Levels of Vascular Endothelial Growth Factor during First Six Months of Peritoneal Dialysis.

Abstract

Chronic peritoneal dialysis (PD) up-regulates vascular endothelial growth factor (VEGF) synthesis and VEGF is found in drained dialysate (dd). Aims of this prospective study were to evaluate serum (s) and ddVEGF concentration during the first six months of PD, relationships between these concentrations and demographic and biochemical parameters, presence of diabetes, peritonitis, and the use of medications. The study included 20 patients, with the mean age of 62.9±12.69, 11 of whom were affected by diabetes mellitus. Fasting venous blood samples were taken at the beginning and after six months of PD, in tri-potassium ethylenediaminetetraacetic acid (K3EDTA) vacutainer.
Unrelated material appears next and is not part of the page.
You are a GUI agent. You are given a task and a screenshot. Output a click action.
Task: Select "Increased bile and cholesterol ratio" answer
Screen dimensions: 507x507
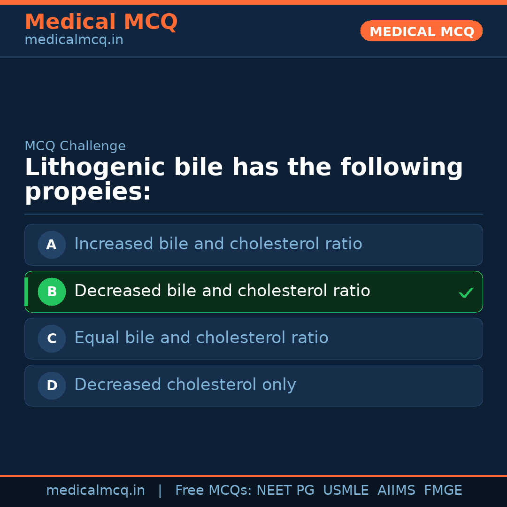pos(218,244)
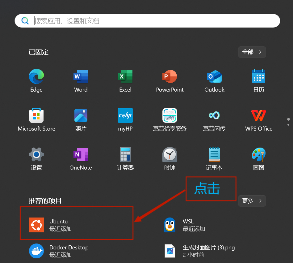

After six months of PD, sVEGF concentrations increased significantly, without significant change in ddVEGF. Concentrations of sVEGF at the beginning of chronic PD treatment directly significantly correlated with serum fibrinogen, and after six months with fibrinogen and glycemia. In patients receiving erythropoiesis-stimulating agent (ESA), levels of sVEGF and ddVEGF were lower at baseline, while after six months of PD ddVEGF increased. in patients not receiving ESA, sVEGF increased more prominently, while ddVEGF decreased.The changes were not statistically significant. Patients receiving angiotensin-converting-enzyme inhibitor (ACEi) had sVEGF and ddVEGF levels insignificantly lower than those not using ACEi, however sVEGF significantly increased during six months of PD. After six months of PD, ddVEGF was significantly higher compared to those not using ACEi. Treatment with statins did not significantly influence levels of sVEGF and ddVEGF during the follow-up. Concentrations of sVEGF were continually lower than those of ddVEGF and increased more, while concentrations of ddVEGF were higher in patients using statins. Serum and drained dialysate concentrations of VEGF in PD patients were connected with poorer metabolic profile, while the role of inflammation and treatment agents should be studied further.